Melco Resorts & Entertainment has recorded heavy losses in the second quarter, laying the blame on the effects of Covid-19 and frequent travel restrictions.
The gaming operator, which runs City of Dreams, Studio City and Altira Macau as well as smaller casino operations in the city, clocked up a net loss of US$251.5 million, greater than the US$185.7 million loss in the second quarter of 2021 and the US$183.3 million loss in the first quarter of this year.
The dismal figures come on the back of a 48 per cent year-on-year decline in group-wide operating revenues to US$296.1 million, with Adjusted EBITDA standing at US$13.8 million compared to US$79.1 million in the same period last year.
Both properties on Cotai suffered heavy losses with City of Dreams’ operating revenues sinking 72 per cent to US$97.3 million, with an Adjusted EBITDA loss of US$28.5 million and Studio City’s revenues plummeting to US$35.9 million, with an Adjusted EBITDA loss of US$31.1 million.
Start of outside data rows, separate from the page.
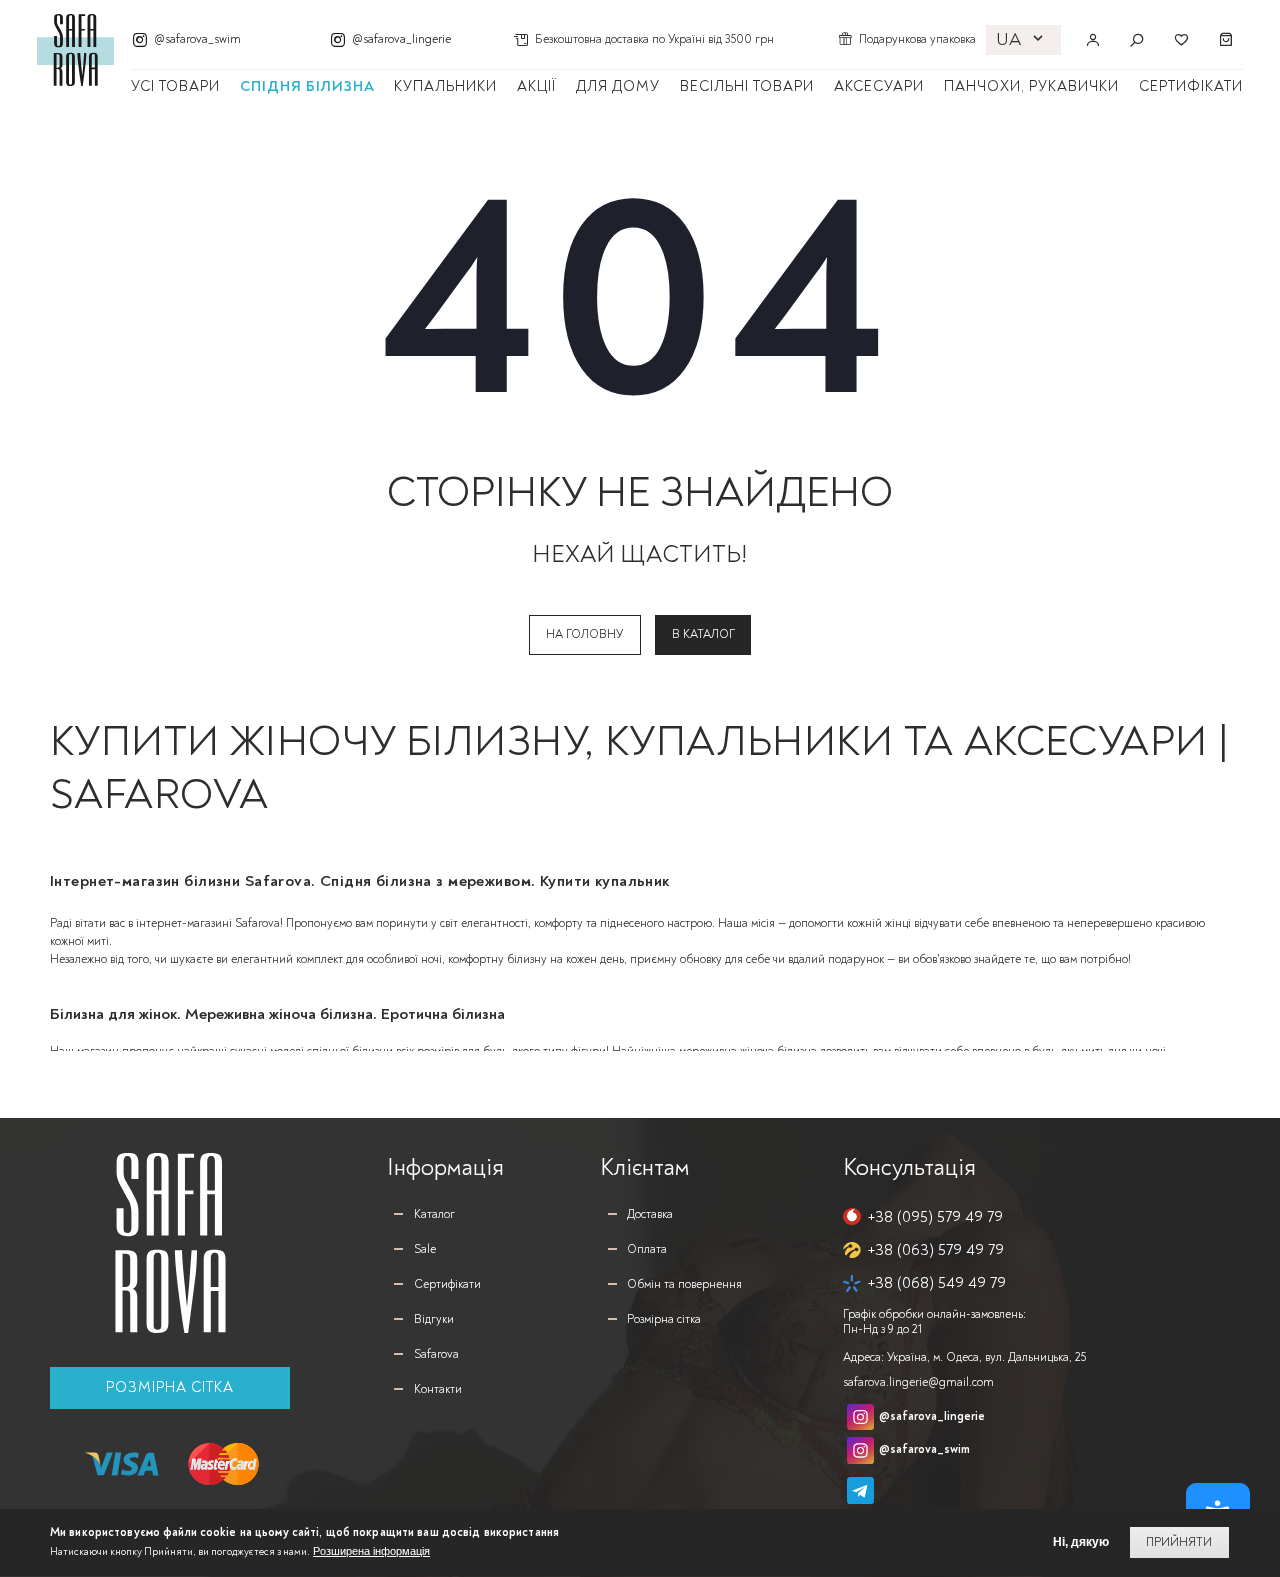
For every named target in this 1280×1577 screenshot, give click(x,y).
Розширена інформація (371, 1551)
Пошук (1137, 40)
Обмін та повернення (684, 1284)
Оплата (647, 1249)
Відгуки (434, 1319)
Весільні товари (747, 86)
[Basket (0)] (1227, 40)
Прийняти (1179, 1543)
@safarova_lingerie (401, 39)
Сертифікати (1191, 86)
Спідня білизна (307, 86)
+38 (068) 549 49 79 (936, 1283)
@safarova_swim (197, 39)
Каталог (434, 1214)
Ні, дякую (1081, 1543)
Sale (425, 1249)
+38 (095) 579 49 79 (935, 1217)
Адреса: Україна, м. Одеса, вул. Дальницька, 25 (964, 1357)
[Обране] (1181, 40)
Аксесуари (879, 86)
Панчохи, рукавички (1031, 86)
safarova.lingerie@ (918, 1382)
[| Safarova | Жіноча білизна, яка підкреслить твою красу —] (75, 49)
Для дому (618, 86)
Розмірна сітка (170, 1387)
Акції (536, 86)
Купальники (445, 86)
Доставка (650, 1214)
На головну (584, 634)
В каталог (703, 634)
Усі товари (175, 86)
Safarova (436, 1354)
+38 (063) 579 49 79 (935, 1250)
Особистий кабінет (1093, 40)
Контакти (438, 1389)
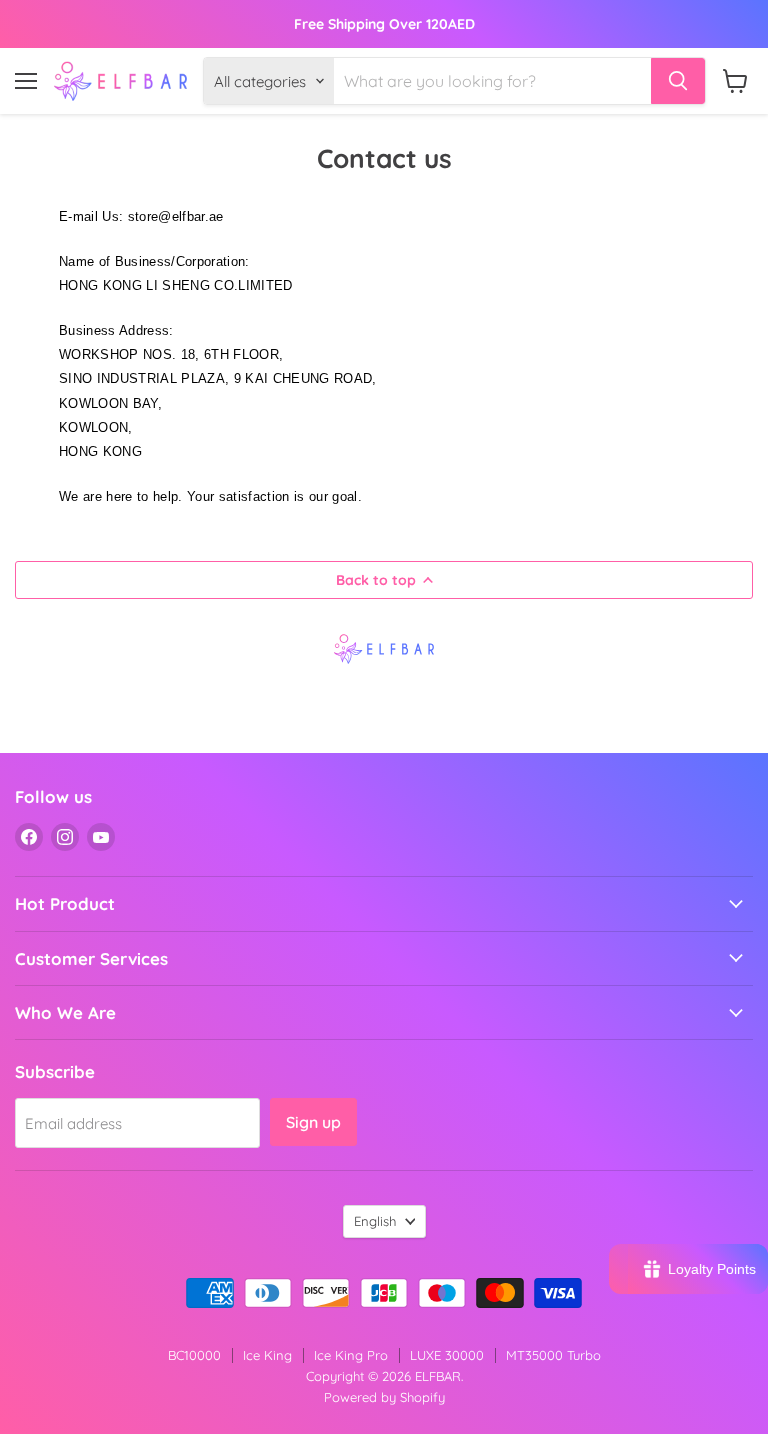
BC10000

At Altira Macau, revenues also fell by over half to US$7.2 million with an Adjusted EBITDA loss of US$11.3 million.
Melco’s Mocha Clubs and satellite casino Grand Dragon, recorded operating revenues of US$17 million compared to US$24.1 million in the second half of last year, generating Adjusted EBITDA of US$2.5 million.
Melco Chairman and CEO Lawrence Ho commented: “It goes without saying that our results for the second quarter of 2022 were heavily impacted by the Covid-19 pandemic and the restrictions imposed across mainland China and Macao … In contrast to the challenges we have been facing in Macao, our businesses in the Philippines and Cyprus have been improving with volumes gradually recovering toward pre-Covid levels.”